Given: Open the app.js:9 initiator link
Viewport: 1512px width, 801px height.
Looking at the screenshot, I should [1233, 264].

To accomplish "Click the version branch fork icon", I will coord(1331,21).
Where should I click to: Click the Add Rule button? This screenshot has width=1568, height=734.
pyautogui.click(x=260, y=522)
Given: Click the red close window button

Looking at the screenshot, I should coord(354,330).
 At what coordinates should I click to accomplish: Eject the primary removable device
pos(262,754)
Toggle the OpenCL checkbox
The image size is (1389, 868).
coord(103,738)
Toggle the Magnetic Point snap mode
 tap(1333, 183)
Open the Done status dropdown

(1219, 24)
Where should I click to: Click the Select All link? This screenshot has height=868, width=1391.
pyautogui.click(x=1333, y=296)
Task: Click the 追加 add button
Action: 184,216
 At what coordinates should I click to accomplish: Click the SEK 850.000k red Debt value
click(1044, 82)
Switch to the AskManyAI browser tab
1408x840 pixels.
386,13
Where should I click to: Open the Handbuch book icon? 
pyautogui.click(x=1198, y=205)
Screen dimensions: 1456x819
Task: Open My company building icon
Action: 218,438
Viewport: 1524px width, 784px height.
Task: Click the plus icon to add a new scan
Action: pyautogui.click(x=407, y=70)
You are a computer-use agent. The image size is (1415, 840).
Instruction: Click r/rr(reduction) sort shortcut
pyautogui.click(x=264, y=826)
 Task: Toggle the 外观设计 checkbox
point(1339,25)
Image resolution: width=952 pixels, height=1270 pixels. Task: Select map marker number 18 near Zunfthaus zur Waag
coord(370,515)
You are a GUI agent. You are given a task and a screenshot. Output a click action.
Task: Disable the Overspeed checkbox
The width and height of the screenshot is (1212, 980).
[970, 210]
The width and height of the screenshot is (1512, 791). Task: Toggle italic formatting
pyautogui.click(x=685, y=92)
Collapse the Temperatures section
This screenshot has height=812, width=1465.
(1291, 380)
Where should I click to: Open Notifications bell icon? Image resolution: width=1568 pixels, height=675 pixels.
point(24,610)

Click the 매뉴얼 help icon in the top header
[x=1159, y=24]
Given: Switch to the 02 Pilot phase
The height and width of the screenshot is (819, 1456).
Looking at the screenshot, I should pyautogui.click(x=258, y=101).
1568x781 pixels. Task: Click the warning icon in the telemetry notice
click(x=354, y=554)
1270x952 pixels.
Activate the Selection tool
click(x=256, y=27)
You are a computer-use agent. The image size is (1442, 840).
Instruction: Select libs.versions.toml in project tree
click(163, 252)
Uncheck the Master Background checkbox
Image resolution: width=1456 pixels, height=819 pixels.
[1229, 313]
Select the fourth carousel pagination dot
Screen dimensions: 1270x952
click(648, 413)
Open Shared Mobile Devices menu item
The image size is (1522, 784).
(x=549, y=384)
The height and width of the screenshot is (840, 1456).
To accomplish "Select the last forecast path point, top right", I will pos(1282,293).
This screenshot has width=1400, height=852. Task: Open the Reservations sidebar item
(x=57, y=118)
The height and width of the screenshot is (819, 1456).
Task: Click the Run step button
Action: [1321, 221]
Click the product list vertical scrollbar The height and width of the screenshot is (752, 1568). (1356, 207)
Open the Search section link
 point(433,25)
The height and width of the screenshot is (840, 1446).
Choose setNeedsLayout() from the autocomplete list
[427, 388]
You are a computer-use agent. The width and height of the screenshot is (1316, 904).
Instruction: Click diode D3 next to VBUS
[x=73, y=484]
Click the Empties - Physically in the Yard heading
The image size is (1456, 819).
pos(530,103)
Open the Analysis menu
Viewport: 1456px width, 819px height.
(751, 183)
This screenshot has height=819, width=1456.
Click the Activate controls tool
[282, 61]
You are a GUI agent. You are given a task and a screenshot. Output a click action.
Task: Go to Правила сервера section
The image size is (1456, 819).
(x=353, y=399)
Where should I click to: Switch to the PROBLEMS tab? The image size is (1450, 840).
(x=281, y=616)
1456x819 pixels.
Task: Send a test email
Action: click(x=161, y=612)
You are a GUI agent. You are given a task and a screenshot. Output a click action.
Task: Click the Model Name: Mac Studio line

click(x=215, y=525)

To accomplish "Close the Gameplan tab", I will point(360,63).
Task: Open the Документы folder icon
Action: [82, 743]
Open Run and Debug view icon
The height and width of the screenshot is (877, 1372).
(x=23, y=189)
++++
▶ What you should do:
Using the string "menu" as the search term, count the lines of the data above that hold it and report that number alone.

▶ Response area:
2